- **Given exercise**: Turn all of the records below into a Markdown table with two columns, No. and Text. Put each non-blank line in its own row with its running number, and leave out the pictures.

- **Recorded information**:
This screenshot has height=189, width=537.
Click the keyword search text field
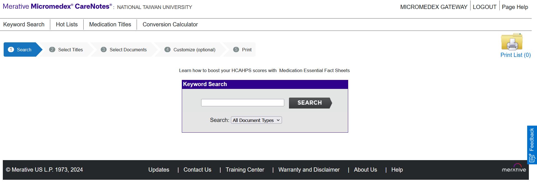pyautogui.click(x=242, y=103)
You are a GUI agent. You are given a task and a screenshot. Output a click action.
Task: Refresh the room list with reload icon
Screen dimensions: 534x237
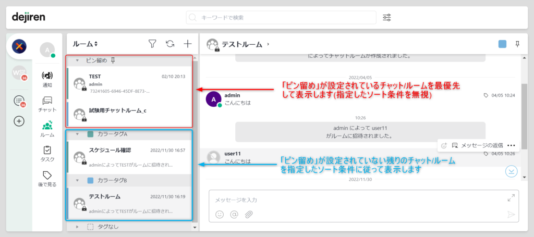170,44
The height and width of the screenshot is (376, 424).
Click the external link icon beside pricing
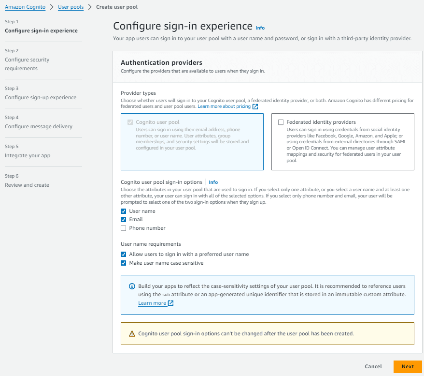[255, 107]
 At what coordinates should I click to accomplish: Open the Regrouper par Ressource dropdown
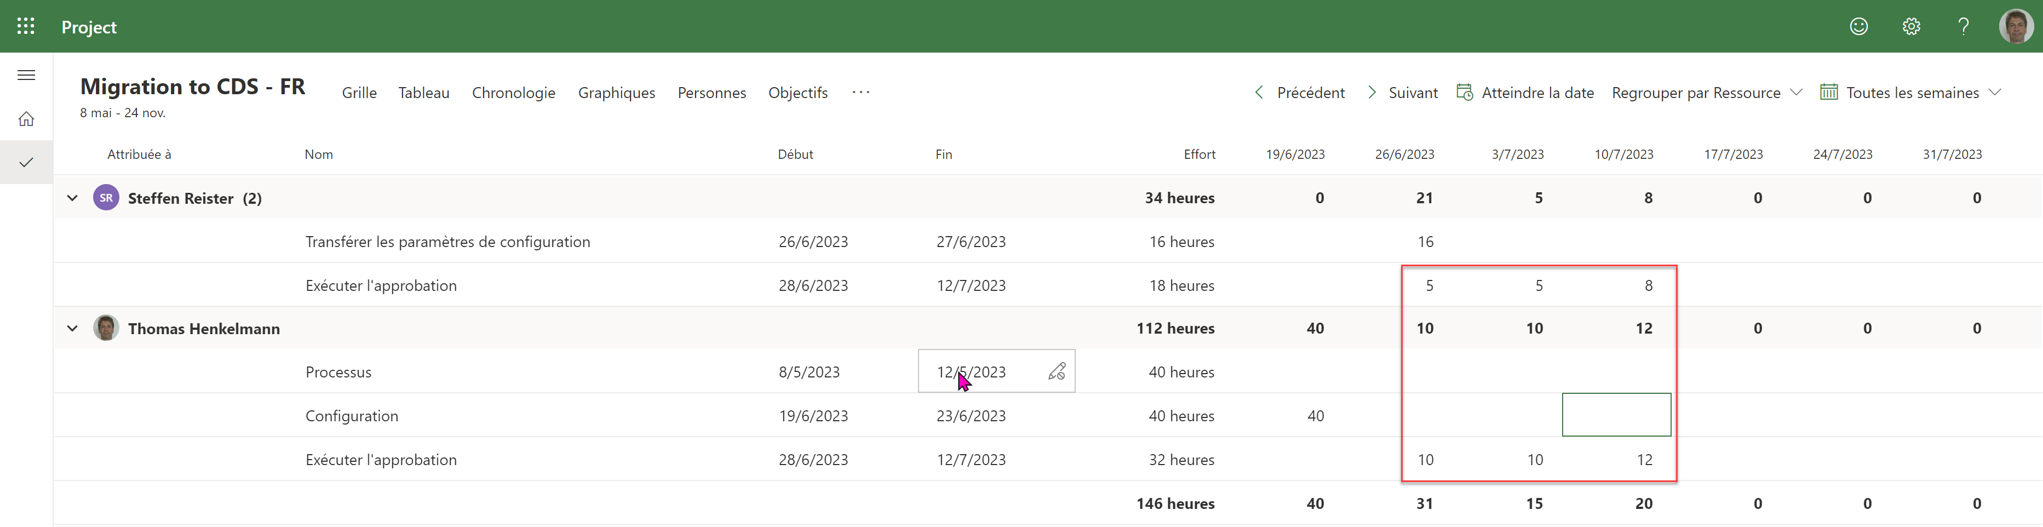pyautogui.click(x=1707, y=93)
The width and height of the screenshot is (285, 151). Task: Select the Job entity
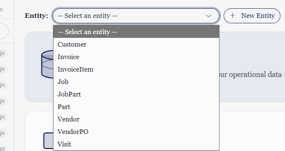tap(136, 82)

- **Complete output**:
| No. | Text |
|---|---|
| 1 | This screenshot has height=189, width=537. |
| 2 | Click the keyword search text field |
| 3 | pyautogui.click(x=242, y=103) |
| 4 | You are a GUI agent. You are given a task and a screenshot. Output a click action. |
| 5 | Task: Refresh the room list with reload icon |
| 6 | Screen dimensions: 534x237 |
| 7 | 170,44 |
| 8 | The height and width of the screenshot is (376, 424). |
| 9 | Click the external link icon beside pricing |
| 10 | [255, 107] |
| 11 |  At what coordinates should I click to accomplish: Open the Regrouper par Ressource dropdown |
| 12 | pyautogui.click(x=1707, y=93) |
| 13 | The width and height of the screenshot is (285, 151). Task: Select the Job entity |
| 14 | tap(136, 82) |